Task to complete: Copy each of the following records exactly as it appears, line for line.

**** Record set ****

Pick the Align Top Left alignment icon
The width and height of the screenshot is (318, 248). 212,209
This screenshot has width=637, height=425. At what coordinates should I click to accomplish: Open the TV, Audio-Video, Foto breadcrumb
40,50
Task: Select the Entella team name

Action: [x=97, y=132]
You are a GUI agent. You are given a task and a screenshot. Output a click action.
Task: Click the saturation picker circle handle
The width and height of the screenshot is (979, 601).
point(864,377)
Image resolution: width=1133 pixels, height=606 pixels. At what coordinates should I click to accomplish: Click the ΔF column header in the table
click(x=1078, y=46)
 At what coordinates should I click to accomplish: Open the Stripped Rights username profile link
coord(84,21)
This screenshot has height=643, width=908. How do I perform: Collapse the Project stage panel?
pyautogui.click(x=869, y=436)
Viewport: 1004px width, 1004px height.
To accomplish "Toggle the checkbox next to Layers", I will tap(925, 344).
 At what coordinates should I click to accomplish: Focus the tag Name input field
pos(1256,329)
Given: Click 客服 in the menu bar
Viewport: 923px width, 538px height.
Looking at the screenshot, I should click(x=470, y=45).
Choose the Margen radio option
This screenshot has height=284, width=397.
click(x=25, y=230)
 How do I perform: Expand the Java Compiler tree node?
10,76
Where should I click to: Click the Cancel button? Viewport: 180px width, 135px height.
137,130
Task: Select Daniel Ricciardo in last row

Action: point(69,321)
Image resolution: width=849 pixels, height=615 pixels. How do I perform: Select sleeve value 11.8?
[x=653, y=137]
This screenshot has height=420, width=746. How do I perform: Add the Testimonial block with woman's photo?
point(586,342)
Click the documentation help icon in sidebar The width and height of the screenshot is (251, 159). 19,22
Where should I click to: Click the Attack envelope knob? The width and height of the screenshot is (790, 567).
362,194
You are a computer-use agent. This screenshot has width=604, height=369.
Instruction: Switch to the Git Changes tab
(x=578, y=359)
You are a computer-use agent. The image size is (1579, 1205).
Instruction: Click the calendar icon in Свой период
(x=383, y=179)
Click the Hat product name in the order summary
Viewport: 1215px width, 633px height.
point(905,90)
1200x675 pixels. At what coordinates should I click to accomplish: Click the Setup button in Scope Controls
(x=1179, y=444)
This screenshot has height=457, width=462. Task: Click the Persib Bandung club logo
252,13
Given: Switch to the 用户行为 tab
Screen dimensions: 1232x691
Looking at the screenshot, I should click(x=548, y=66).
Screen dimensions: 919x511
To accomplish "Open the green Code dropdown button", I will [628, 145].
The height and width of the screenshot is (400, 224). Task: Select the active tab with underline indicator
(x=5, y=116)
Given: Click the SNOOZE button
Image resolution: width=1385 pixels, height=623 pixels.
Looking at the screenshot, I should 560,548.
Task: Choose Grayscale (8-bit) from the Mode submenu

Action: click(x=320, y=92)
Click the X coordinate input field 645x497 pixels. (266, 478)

****

Exercise result:
Pick the Align Top Left alignment icon
The width and height of the screenshot is (318, 248). 212,209
This screenshot has width=637, height=425. At what coordinates should I click to accomplish: Open the TV, Audio-Video, Foto breadcrumb
40,50
Task: Select the Entella team name

Action: [x=97, y=132]
You are a GUI agent. You are given a task and a screenshot. Output a click action.
Task: Click the saturation picker circle handle
The width and height of the screenshot is (979, 601).
point(864,377)
Image resolution: width=1133 pixels, height=606 pixels. At what coordinates should I click to accomplish: Click the ΔF column header in the table
click(x=1078, y=46)
 At what coordinates should I click to accomplish: Open the Stripped Rights username profile link
coord(84,21)
This screenshot has height=643, width=908. How do I perform: Collapse the Project stage panel?
pyautogui.click(x=869, y=436)
Viewport: 1004px width, 1004px height.
To accomplish "Toggle the checkbox next to Layers", I will tap(925, 344).
 At what coordinates should I click to accomplish: Focus the tag Name input field
pos(1256,329)
Given: Click 客服 in the menu bar
Viewport: 923px width, 538px height.
Looking at the screenshot, I should click(x=470, y=45).
Choose the Margen radio option
This screenshot has height=284, width=397.
click(x=25, y=230)
 How do I perform: Expand the Java Compiler tree node?
10,76
Where should I click to: Click the Cancel button? Viewport: 180px width, 135px height.
137,130
Task: Select Daniel Ricciardo in last row

Action: point(69,321)
Image resolution: width=849 pixels, height=615 pixels. How do I perform: Select sleeve value 11.8?
[x=653, y=137]
This screenshot has height=420, width=746. How do I perform: Add the Testimonial block with woman's photo?
point(586,342)
Click the documentation help icon in sidebar The width and height of the screenshot is (251, 159). 19,22
Where should I click to: Click the Attack envelope knob? The width and height of the screenshot is (790, 567).
362,194
You are a computer-use agent. This screenshot has width=604, height=369.
Instruction: Switch to the Git Changes tab
(x=578, y=359)
You are a computer-use agent. The image size is (1579, 1205).
Instruction: Click the calendar icon in Свой период
(x=383, y=179)
Click the Hat product name in the order summary
Viewport: 1215px width, 633px height.
point(905,90)
1200x675 pixels. At what coordinates should I click to accomplish: Click the Setup button in Scope Controls
(x=1179, y=444)
This screenshot has height=457, width=462. Task: Click the Persib Bandung club logo
252,13
Given: Switch to the 用户行为 tab
Screen dimensions: 1232x691
Looking at the screenshot, I should click(x=548, y=66).
Screen dimensions: 919x511
To accomplish "Open the green Code dropdown button", I will [628, 145].
The height and width of the screenshot is (400, 224). Task: Select the active tab with underline indicator
(x=5, y=116)
Given: Click the SNOOZE button
Image resolution: width=1385 pixels, height=623 pixels.
Looking at the screenshot, I should 560,548.
Task: Choose Grayscale (8-bit) from the Mode submenu

Action: click(x=320, y=92)
Click the X coordinate input field 645x497 pixels. (266, 478)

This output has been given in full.